THSTI Faridabad, IASc Asociate: 2020 (Medicine)
Session 3A Lectures by Fellows/Associates
Understanding post transcriptional mechanisms in neural development: Implications of induced pluripotent stem cells and organoids
Human central nervous system (CNS) development requires complex and precisely coordinated control of gene expression and intercellular interactions that result in the generation of a variety of cell types having distinct morphology and functions. A vast amount of knowledge of the fundamental molecular events underlying human neural development has been derived from model organisms. Despite studies using fetal tissues, the complexities of human brain development are poorly understood. However, recent advancement in the generation of human induced pluripotent stem cells (iPSCs) has transformed the studies of human brain development.

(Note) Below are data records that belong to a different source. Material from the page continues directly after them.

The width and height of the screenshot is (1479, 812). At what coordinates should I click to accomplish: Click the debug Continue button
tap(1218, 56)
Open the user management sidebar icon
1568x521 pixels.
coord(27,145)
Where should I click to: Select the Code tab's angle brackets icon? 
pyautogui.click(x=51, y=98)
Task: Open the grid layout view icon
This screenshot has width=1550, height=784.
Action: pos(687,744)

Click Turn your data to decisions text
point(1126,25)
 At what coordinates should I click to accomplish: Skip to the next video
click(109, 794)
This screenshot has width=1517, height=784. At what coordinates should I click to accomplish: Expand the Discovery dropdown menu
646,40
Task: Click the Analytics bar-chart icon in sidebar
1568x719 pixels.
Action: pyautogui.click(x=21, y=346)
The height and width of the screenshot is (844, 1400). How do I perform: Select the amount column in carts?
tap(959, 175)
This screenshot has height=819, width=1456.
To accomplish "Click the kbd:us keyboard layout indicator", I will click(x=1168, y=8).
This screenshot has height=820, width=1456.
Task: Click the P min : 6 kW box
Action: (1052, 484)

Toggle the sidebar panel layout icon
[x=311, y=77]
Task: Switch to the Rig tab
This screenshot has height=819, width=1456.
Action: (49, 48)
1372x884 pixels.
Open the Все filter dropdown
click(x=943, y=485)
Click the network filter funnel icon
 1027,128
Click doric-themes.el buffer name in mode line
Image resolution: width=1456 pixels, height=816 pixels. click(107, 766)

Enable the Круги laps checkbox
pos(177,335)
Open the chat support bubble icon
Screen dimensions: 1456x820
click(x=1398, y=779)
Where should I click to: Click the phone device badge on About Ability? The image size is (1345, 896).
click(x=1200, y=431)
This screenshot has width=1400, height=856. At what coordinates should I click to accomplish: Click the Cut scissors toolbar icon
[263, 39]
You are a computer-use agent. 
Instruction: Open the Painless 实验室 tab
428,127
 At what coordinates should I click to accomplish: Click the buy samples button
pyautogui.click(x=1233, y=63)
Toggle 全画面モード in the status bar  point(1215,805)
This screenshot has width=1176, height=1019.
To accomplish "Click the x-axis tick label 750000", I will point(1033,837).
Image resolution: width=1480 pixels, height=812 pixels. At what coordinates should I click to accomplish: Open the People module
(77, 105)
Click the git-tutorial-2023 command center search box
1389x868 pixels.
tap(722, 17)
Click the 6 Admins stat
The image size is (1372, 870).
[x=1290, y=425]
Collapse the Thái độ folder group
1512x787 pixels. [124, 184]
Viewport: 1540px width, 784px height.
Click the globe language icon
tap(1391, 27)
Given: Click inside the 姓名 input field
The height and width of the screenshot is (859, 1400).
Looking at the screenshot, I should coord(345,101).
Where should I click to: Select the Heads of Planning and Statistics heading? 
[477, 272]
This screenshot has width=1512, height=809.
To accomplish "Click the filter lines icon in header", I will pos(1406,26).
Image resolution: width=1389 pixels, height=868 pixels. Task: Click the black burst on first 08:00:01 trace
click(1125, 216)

MicroRNAs being the small non-coding RNAs, act as post-transcriptional regulators of gene expression. We have unlocked the regulatory role of miR-137 (a brain enriched miRNA) in neural development. This miRNA is dysregulated in several neurodevelopmental disorders including autism and intellectual disability. Our study provides first evidence in human neural stem cells (NSCs) derived from iPSCs that miR-137 inhibits proliferation while enhances neuronal differentiation and migration of NSCs. MiR-137 affects mitochondrial dynamics such as mitochondrial fission and fusion to achieve neuronal fate. A small part of my talk will be about retina which is a part of CNS involved in visual function. An excellent model to study retinal degenerative diseases is retinal organoids generated from human pluripotent stem cells. Molecular staging of retinal organoids revealed their competence with gene profiles of human fetal and adult retina using comparative transcriptomics.